Exercise description: When you reach the line that contains "Given: Remove the API Backend 8000 service", begin copying exactly and continue through the last line below. Do not copy pictures.

BEGIN Data for this task

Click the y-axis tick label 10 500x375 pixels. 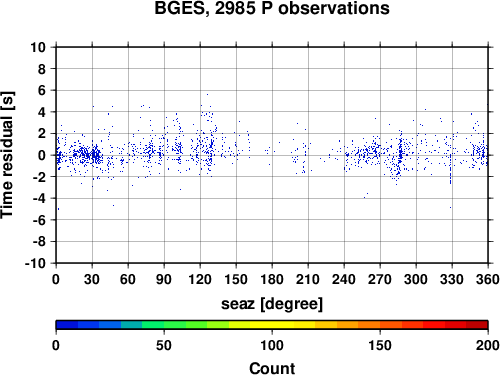[x=38, y=47]
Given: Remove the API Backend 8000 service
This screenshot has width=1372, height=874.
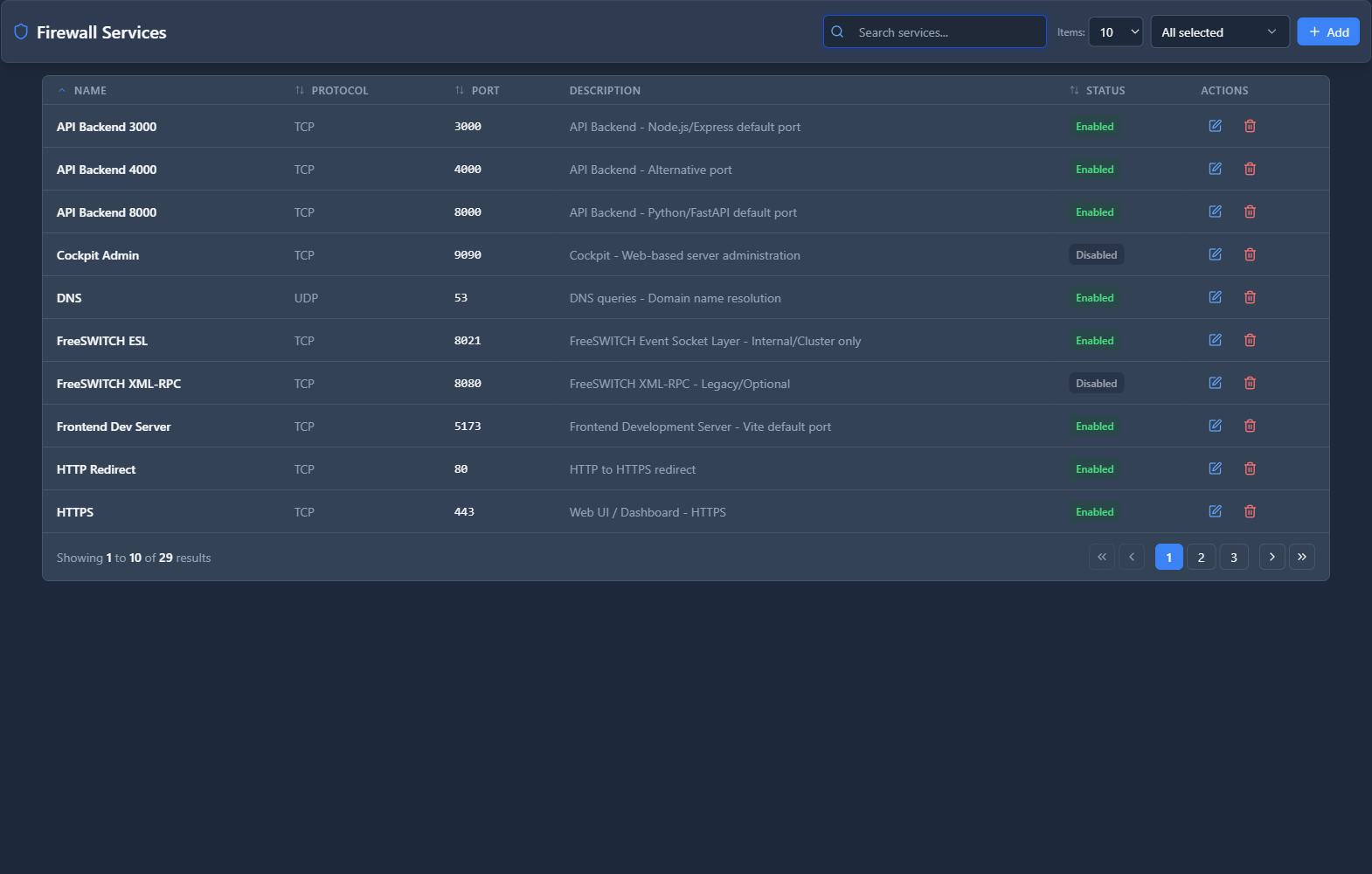Looking at the screenshot, I should point(1250,212).
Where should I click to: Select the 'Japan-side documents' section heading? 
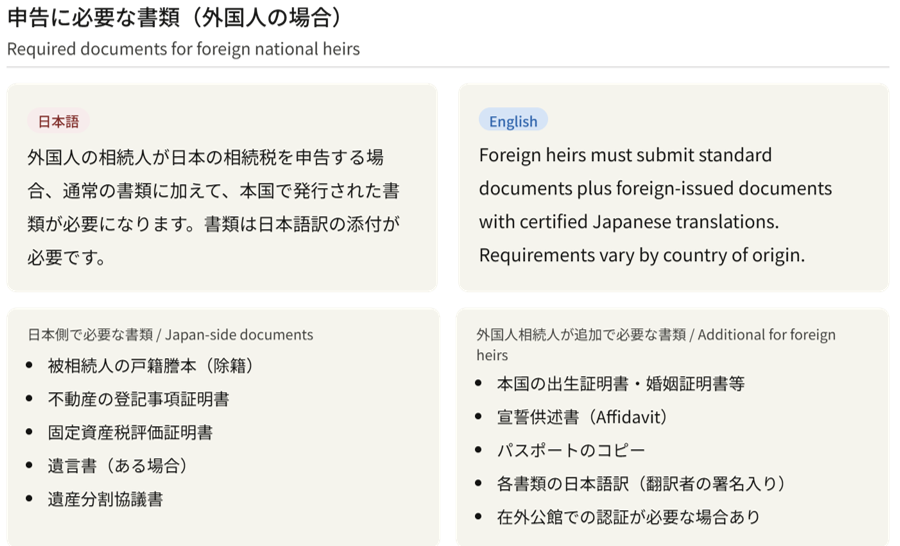pyautogui.click(x=170, y=335)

END Data for this task

Task result:
Given: Remove the API Backend 8000 service
This screenshot has width=1372, height=874.
Looking at the screenshot, I should point(1250,212).
Where should I click to: Select the 'Japan-side documents' section heading? 
pyautogui.click(x=170, y=335)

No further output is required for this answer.